The club had to wait for a few weeks after its foundation to play its first match against another society, which took place in March, when it was not yet a month old, against Castilla Foot-Ball Club, which was also making its debut. Iberia's first-ever line-up was: Rojas, goalkeeper; Jorquera and Valls, defenders; S. Paz, Ramo and Cálvez, midfielders; and Ortega, Martínez, Jiménez, R. Paz, and Alcubilla, forwards; and they rose to the occasion by helping their side to a 5–0 victory, with the chronicles of the time highlighting the performances of Valls, Jorquera and Jiménez, especially the latter, who was "the one who managed to score the majority of the goals". Iberia then played its second match in a friendly against Moderno FC, this time losing 0–2.

===Tournaments===
Later that same year, Iberia made its competitive debut at the 1903 Campeonato de Madrid, the very first edition of the Regional Championship of Madrid, where they faced Madrid FC, Moncloa FC, and Moderno FC. The team obtained discreet results, finishing last in the classification after suffering several defeats, only three of Iberia's results are known, two of which to Madrid by 0–8 and 0–9, and the other to Moderno by 0–6.

The Madrid representative for the inaugural Copa del Rey in 1903 was chosen through a Qualifying Contest after the end of the Madrid Championship, and the honor finally fell to Madrid FC as it was the only club entitled to play in the tournament, although it remains unclear why only Madrid FC entered the Qualifying Contest for the Copa del Rey.

In the following year, the club once again participated in the Madrid Championship, and again without having much luck either, as they suffered yet another resounding loss, this time to Moncloa FC by 0–4, in the semifinals of the tournament.

==Decline and collapse==
After the poor sporting results experienced, chaos settled within the entity, and as a result of the disagreements among its members, many of them decided to leave the club in 1904, to join Moderno FC, which also absorbed the Victoria Football Club.
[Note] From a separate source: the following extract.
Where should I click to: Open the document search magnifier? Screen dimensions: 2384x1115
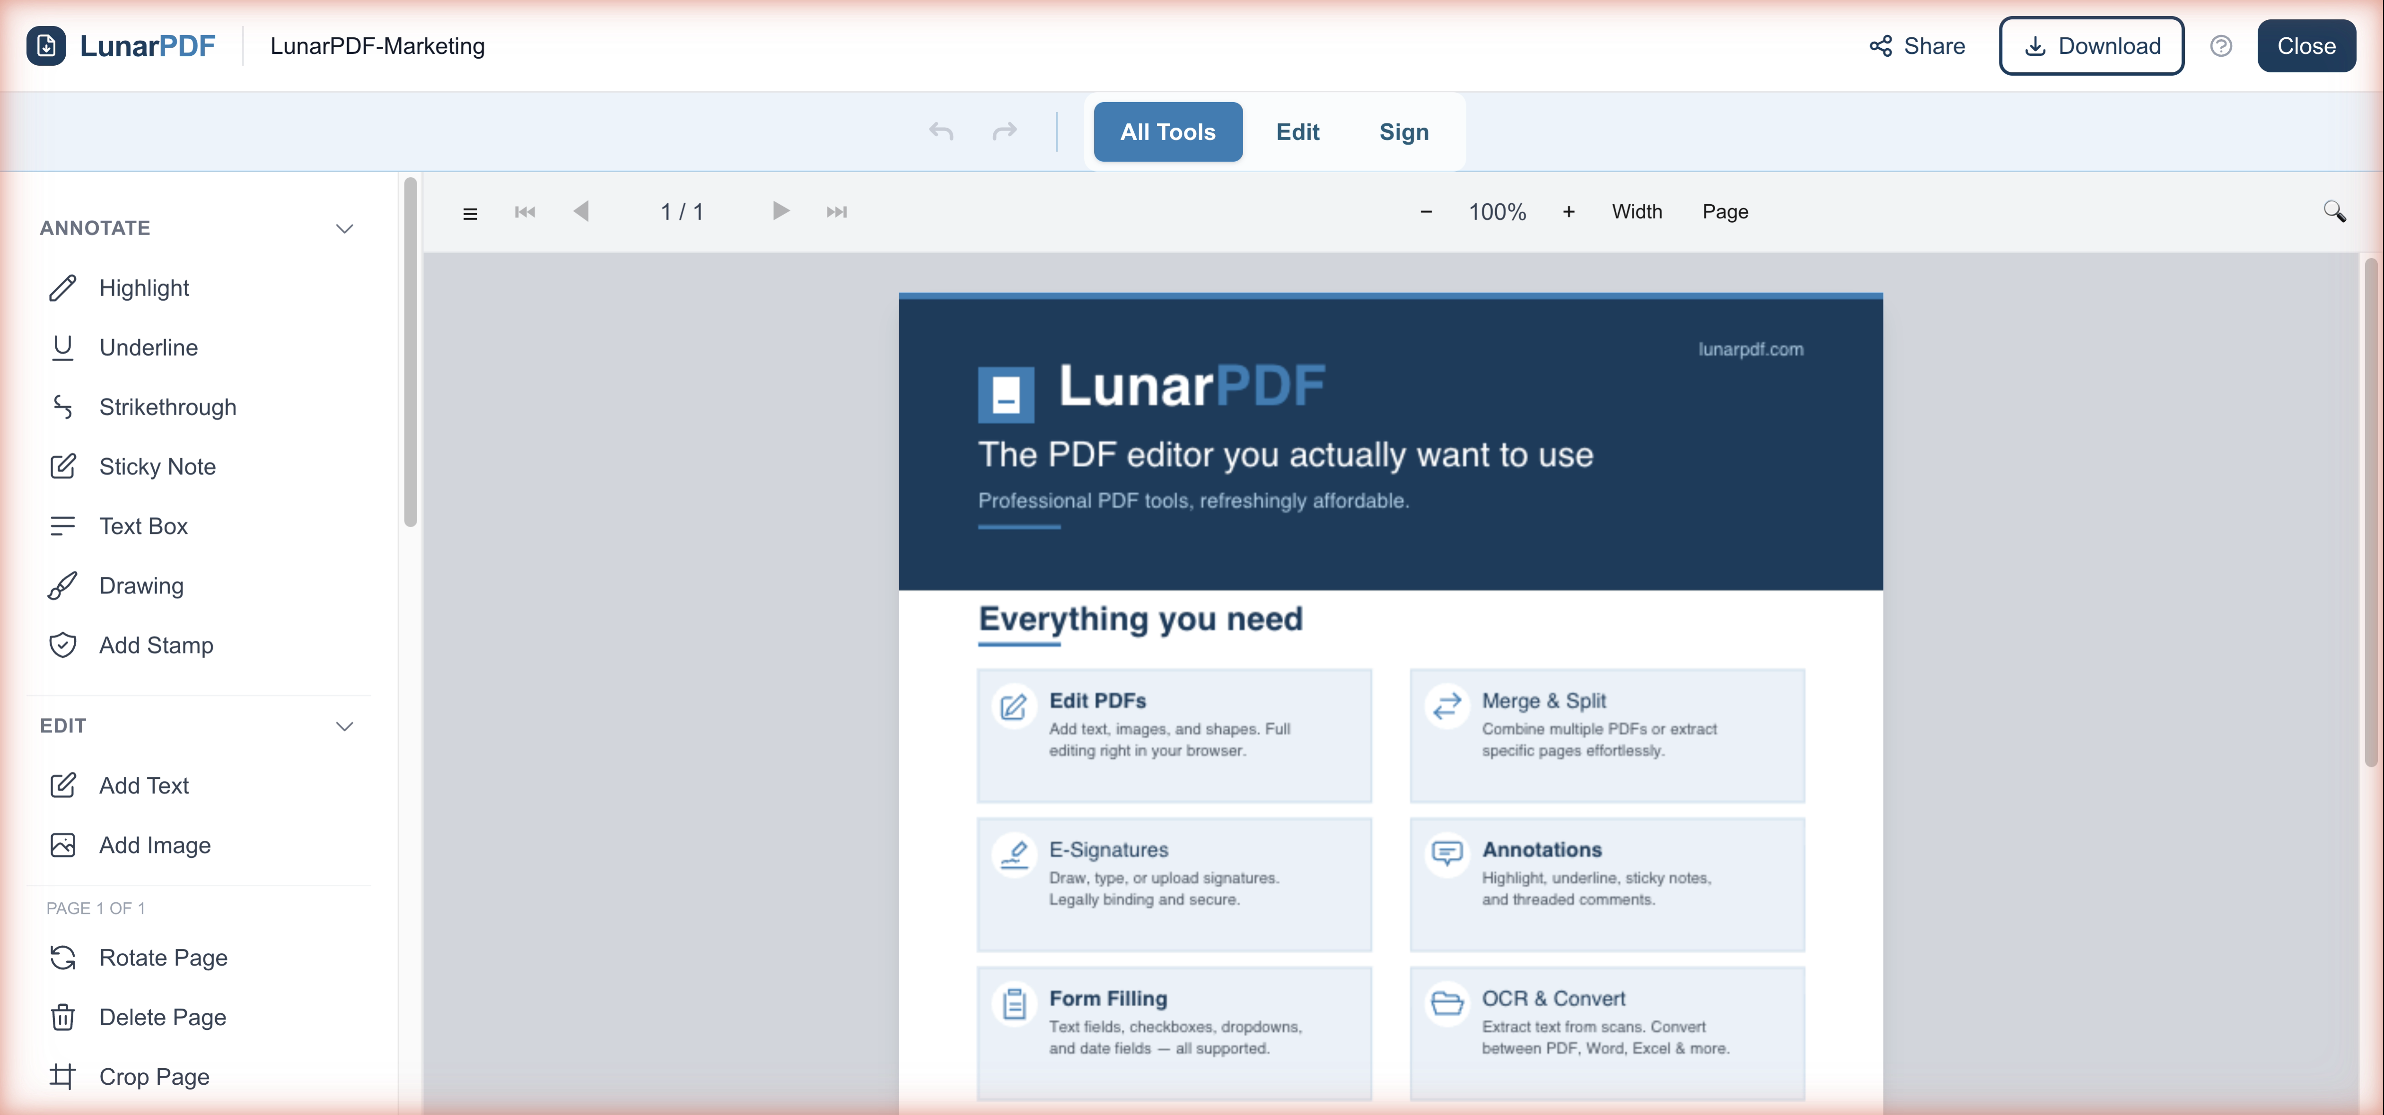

The club was greatly affected by the departure of numerous members and it apparently disappeared.

A few years later, however, Iberia was apparently reborn, or perhaps it never had disappeared and simply continued, but with little activity. Either way, in 1907, the club was finally absorbed by Sociedad Gimnástica along with players from Moncloa FC, and this time it disappeared definitively.